Indeed, the rightwing critique of empathy is not an attempt to find a better way to achieve altruistic ends; it’s an excuse to turn away from altruism entirely. We are witnessing the construction of the ideological architecture to excuse violence and suffering on a mass scale. While the religious right attends to a moral justification, the secular right is hard at work on a pseudoscientific one. Meanwhile, the Maga movement has created an online culture that is steeped in an aesthetic of anti-empathy, from dismissing fellow human beings as “NPCs” (or non-player characters) to joking about relaxing to the “ASMR” sounds of human bondage.
For them, empathy assumes the power of a phantasmagoric threat – it can subvert God’s will, corrupt the church, and end western civilization as we know it. The Christian and patriotic public must harden their hearts to any empathy that might prevent them from supporting the actions needed to “save” America – whether they be cutting off millions of people from live-saving medication, firing tens of thousands of public servants, threatening to invade sovereign countries, or rounding up and deporting the millions of workers on whose backs the entire economy rests.
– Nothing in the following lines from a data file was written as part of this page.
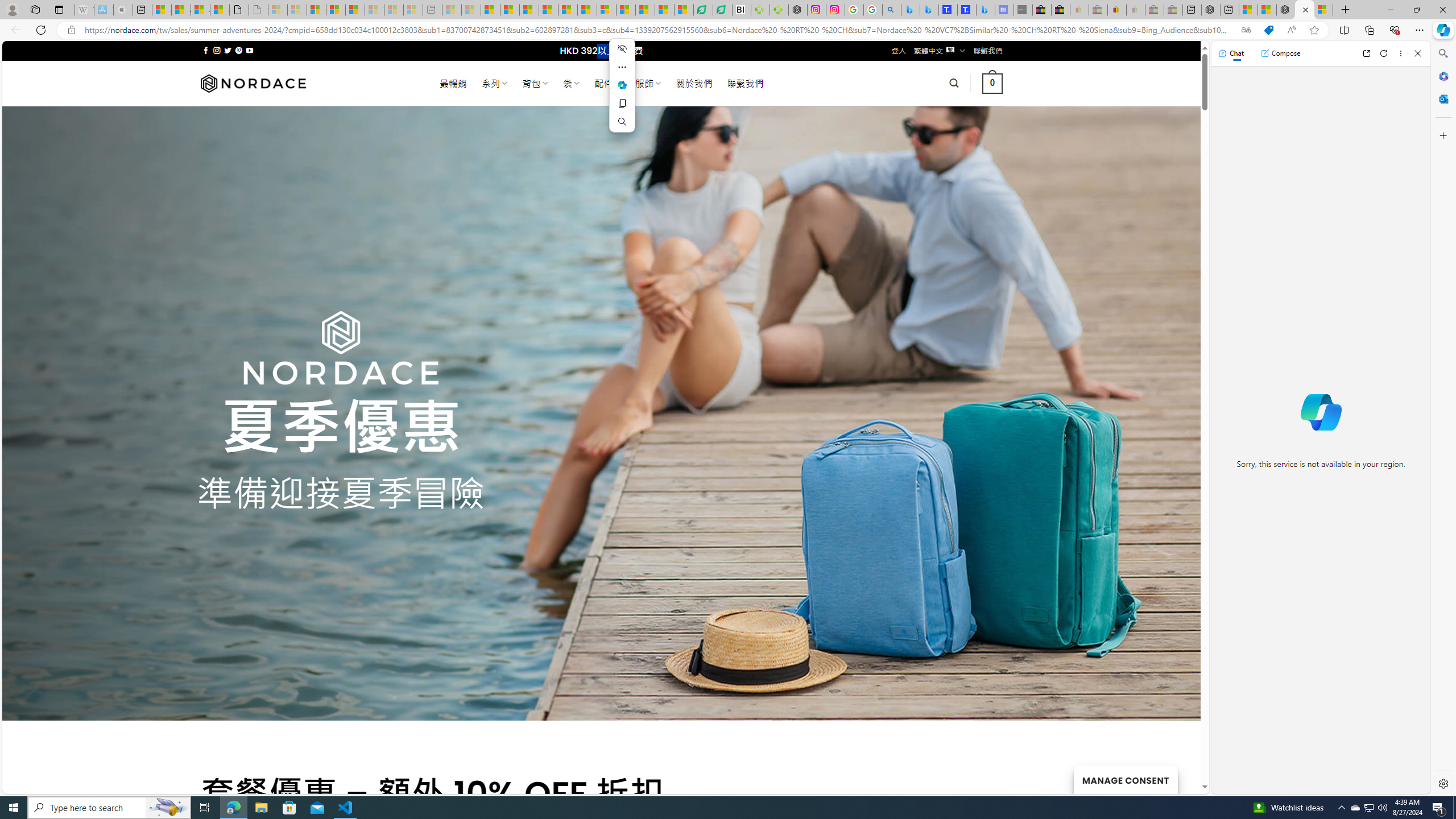
Nordace - Summer Adventures 2024 (1304, 9)
Ask Copilot (622, 85)
Show translate options (1245, 29)
Safety in Our Products - Google Safety Center (853, 9)
Drinking tea every day is proven to delay biological aging (548, 9)
Follow on Instagram (216, 50)
Given the description of an element on the screen output the (x, y) to click on. 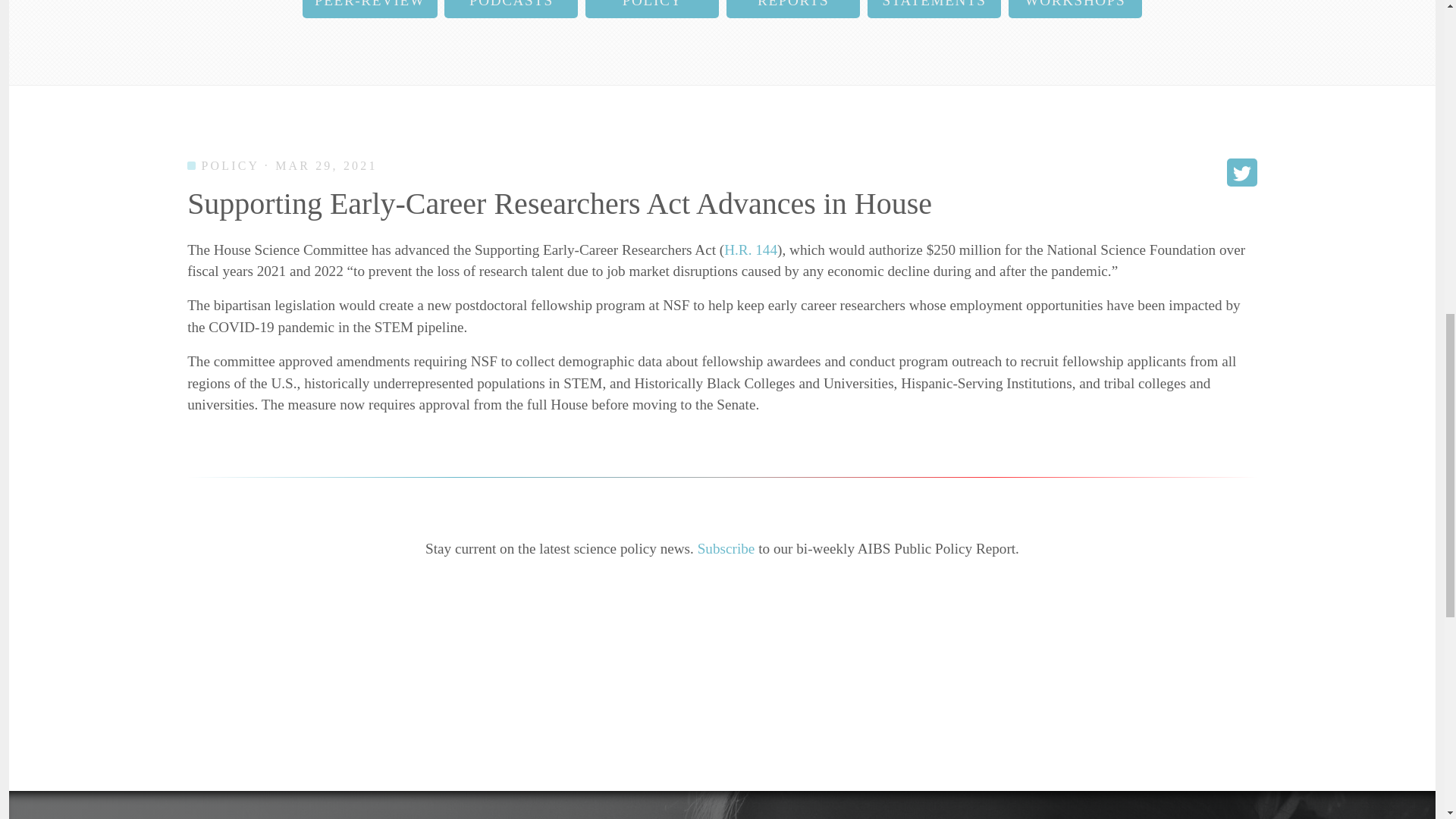
REPORTS (793, 9)
POLICY (652, 9)
PODCASTS (511, 9)
WORKSHOPS (1075, 9)
PEER-REVIEW (370, 9)
STATEMENTS (934, 9)
Share on Twitter (1242, 172)
H.R. 144 (750, 249)
Subscribe (726, 548)
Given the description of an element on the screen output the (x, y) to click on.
The fabrication of an existential threat in order to motivate popular support for otherwise unsupportable actions is a classic tactic of fascist regimes. Where Hitler focused on the supposedly all-powerful Jews, Trump has presented his supporters with a rotating cast of bogeymen, including Muslims, immigrants, transgender people, critical race theorists, federal employees and feminists. Conveniently, empathy manages to unite them all.
If there is any consolation, it is perhaps in the fact that such work is even necessary.
Take Jesse Watters, the shock jock of Fox News who built a career by ambushing people and filming their humiliation. As hard-hearted a Trump supporter as they come, Watters was nevertheless shaken in his enthusiasm for Musk’s federal job cuts when they hit first a veteran friend of his. “We just need to be a little bit less callous with the way … we talk about Doge-ing people,” he said on Fox News. “I finally found one person I knew that got Doged and it hit me in the heart.”
Watters’ fit of compassion for his personal acquaintances was short-lived, but impactful, according to the Atlantic, which reported that Watters’ viral plea for a bit more empathy bothered Trump so much that he took his “first steps to rein in Musk’s powers”. Trump’s 100 days of frantic democratic destruction continue apace, but it seems noteworthy that he sensed in Watters’ reluctant admission to caring about other people a vulnerability that could prove to be his achilles heel.
Empathy is not a sin, a toxin, or an evolutionary dead end. It is a tool, and like all tools it can be a weapon. We are going to need it.